**Data supplied**
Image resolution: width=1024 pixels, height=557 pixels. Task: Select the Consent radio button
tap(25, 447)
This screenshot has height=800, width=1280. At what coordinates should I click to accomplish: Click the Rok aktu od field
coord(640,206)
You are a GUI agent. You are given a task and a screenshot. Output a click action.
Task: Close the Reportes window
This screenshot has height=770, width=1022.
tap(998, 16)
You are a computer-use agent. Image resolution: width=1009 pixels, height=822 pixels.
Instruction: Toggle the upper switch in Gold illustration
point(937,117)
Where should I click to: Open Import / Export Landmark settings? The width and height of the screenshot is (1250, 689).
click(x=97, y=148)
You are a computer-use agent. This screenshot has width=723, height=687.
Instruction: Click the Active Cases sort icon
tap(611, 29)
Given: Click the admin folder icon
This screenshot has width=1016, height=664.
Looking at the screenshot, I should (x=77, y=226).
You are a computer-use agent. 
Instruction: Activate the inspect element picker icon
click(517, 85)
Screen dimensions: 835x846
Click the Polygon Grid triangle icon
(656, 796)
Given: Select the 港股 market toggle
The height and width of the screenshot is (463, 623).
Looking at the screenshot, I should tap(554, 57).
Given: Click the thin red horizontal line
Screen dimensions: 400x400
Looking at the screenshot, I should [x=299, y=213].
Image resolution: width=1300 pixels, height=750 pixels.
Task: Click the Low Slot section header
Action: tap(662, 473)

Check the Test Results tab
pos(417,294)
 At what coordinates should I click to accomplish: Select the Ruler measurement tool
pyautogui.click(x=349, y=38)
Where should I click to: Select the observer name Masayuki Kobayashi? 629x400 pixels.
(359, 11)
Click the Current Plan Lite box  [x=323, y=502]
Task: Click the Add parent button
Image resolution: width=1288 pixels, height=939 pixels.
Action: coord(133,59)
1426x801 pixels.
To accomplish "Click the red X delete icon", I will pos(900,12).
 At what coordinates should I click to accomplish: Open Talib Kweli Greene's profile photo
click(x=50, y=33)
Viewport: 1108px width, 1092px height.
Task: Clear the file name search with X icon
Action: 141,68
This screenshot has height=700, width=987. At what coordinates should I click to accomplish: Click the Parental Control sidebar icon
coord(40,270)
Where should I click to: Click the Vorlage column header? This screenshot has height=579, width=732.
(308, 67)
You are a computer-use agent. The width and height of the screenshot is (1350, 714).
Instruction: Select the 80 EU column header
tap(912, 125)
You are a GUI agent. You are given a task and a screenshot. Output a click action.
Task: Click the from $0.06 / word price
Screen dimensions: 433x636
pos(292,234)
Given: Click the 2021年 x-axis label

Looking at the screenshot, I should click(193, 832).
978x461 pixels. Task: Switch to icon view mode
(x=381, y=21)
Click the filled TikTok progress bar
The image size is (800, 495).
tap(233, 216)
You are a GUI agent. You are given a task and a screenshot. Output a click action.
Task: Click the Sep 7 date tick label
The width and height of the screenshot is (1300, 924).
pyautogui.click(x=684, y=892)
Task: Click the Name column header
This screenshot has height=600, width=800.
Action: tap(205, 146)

**What the task asks**
Restate the data above exactly, keeping each word as it stands.

**Reply to the exercise**
Image resolution: width=1024 pixels, height=557 pixels. Task: Select the Consent radio button
tap(25, 447)
This screenshot has height=800, width=1280. At what coordinates should I click to accomplish: Click the Rok aktu od field
coord(640,206)
You are a GUI agent. You are given a task and a screenshot. Output a click action.
Task: Close the Reportes window
This screenshot has height=770, width=1022.
tap(998, 16)
You are a computer-use agent. Image resolution: width=1009 pixels, height=822 pixels.
Instruction: Toggle the upper switch in Gold illustration
point(937,117)
Where should I click to: Open Import / Export Landmark settings? The width and height of the screenshot is (1250, 689).
click(x=97, y=148)
You are a computer-use agent. This screenshot has width=723, height=687.
Instruction: Click the Active Cases sort icon
tap(611, 29)
Given: Click the admin folder icon
This screenshot has width=1016, height=664.
Looking at the screenshot, I should (x=77, y=226).
You are a computer-use agent. 
Instruction: Activate the inspect element picker icon
click(517, 85)
Screen dimensions: 835x846
Click the Polygon Grid triangle icon
(656, 796)
Given: Select the 港股 market toggle
The height and width of the screenshot is (463, 623).
Looking at the screenshot, I should tap(554, 57).
Given: Click the thin red horizontal line
Screen dimensions: 400x400
Looking at the screenshot, I should [x=299, y=213].
Image resolution: width=1300 pixels, height=750 pixels.
Task: Click the Low Slot section header
Action: tap(662, 473)

Check the Test Results tab
pos(417,294)
 At what coordinates should I click to accomplish: Select the Ruler measurement tool
pyautogui.click(x=349, y=38)
Where should I click to: Select the observer name Masayuki Kobayashi? 629x400 pixels.
(359, 11)
Click the Current Plan Lite box  [x=323, y=502]
Task: Click the Add parent button
Image resolution: width=1288 pixels, height=939 pixels.
Action: coord(133,59)
1426x801 pixels.
To accomplish "Click the red X delete icon", I will pos(900,12).
 At what coordinates should I click to accomplish: Open Talib Kweli Greene's profile photo
click(x=50, y=33)
Viewport: 1108px width, 1092px height.
Task: Clear the file name search with X icon
Action: 141,68
This screenshot has height=700, width=987. At what coordinates should I click to accomplish: Click the Parental Control sidebar icon
coord(40,270)
Where should I click to: Click the Vorlage column header? This screenshot has height=579, width=732.
(308, 67)
You are a computer-use agent. The width and height of the screenshot is (1350, 714).
Instruction: Select the 80 EU column header
tap(912, 125)
You are a GUI agent. You are given a task and a screenshot. Output a click action.
Task: Click the from $0.06 / word price
Screen dimensions: 433x636
pos(292,234)
Given: Click the 2021年 x-axis label

Looking at the screenshot, I should click(193, 832).
978x461 pixels. Task: Switch to icon view mode
(x=381, y=21)
Click the filled TikTok progress bar
The image size is (800, 495).
tap(233, 216)
You are a GUI agent. You are given a task and a screenshot. Output a click action.
Task: Click the Sep 7 date tick label
The width and height of the screenshot is (1300, 924).
pyautogui.click(x=684, y=892)
Task: Click the Name column header
This screenshot has height=600, width=800.
Action: tap(205, 146)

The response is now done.